(Record extracts)
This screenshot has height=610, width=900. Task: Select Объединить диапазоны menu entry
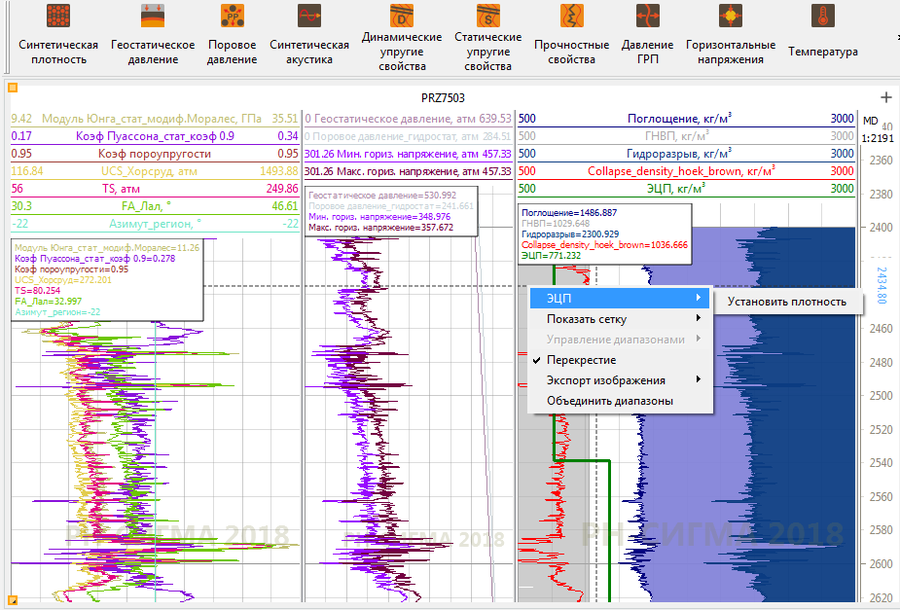609,401
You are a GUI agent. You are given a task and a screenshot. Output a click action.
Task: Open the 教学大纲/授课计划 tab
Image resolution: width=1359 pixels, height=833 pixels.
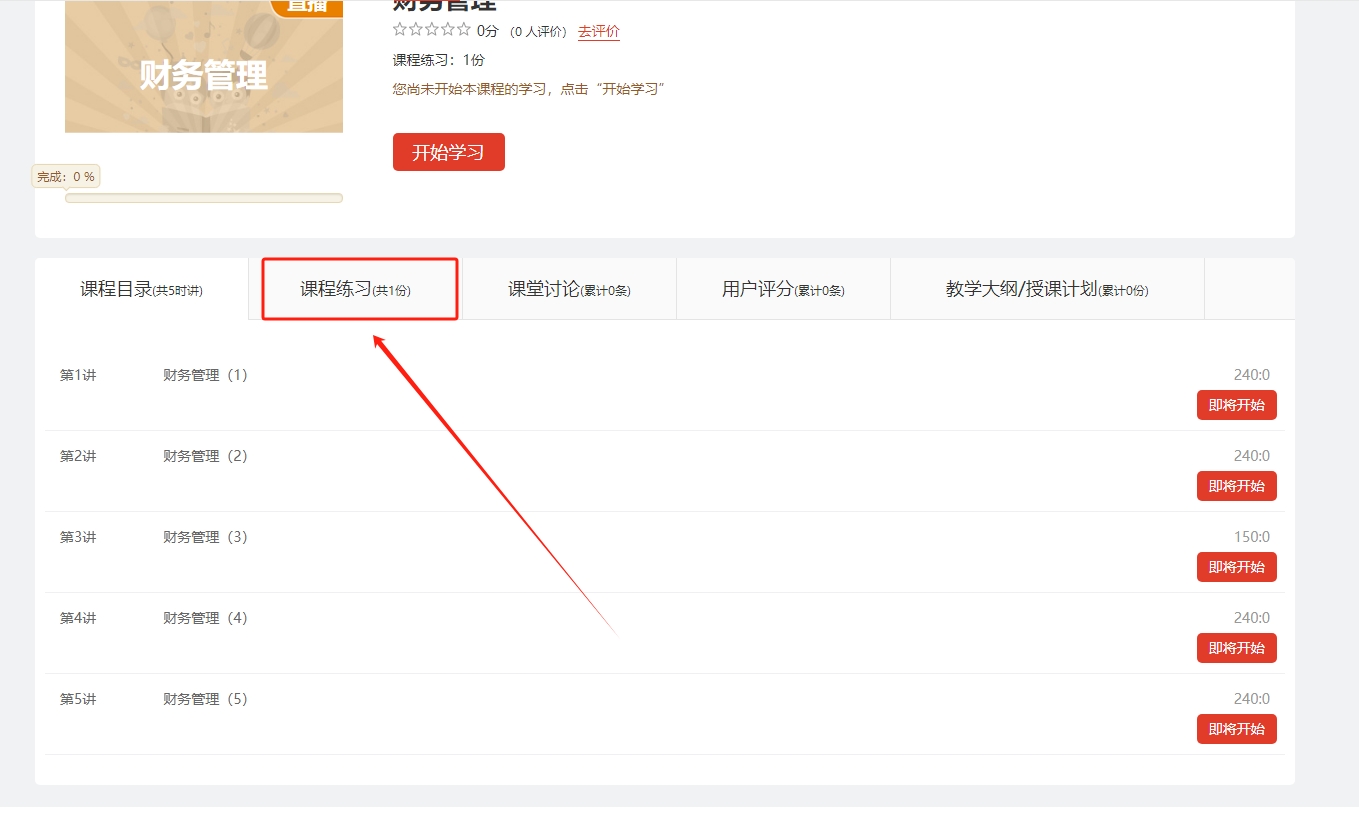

(Task description)
Every line above goes into your copy exactly; no images go in.

(Result below)
This screenshot has height=610, width=900. Task: Select Объединить диапазоны menu entry
609,401
You are a GUI agent. You are given a task and a screenshot. Output a click action.
Task: Open the 教学大纲/授课计划 tab
Image resolution: width=1359 pixels, height=833 pixels.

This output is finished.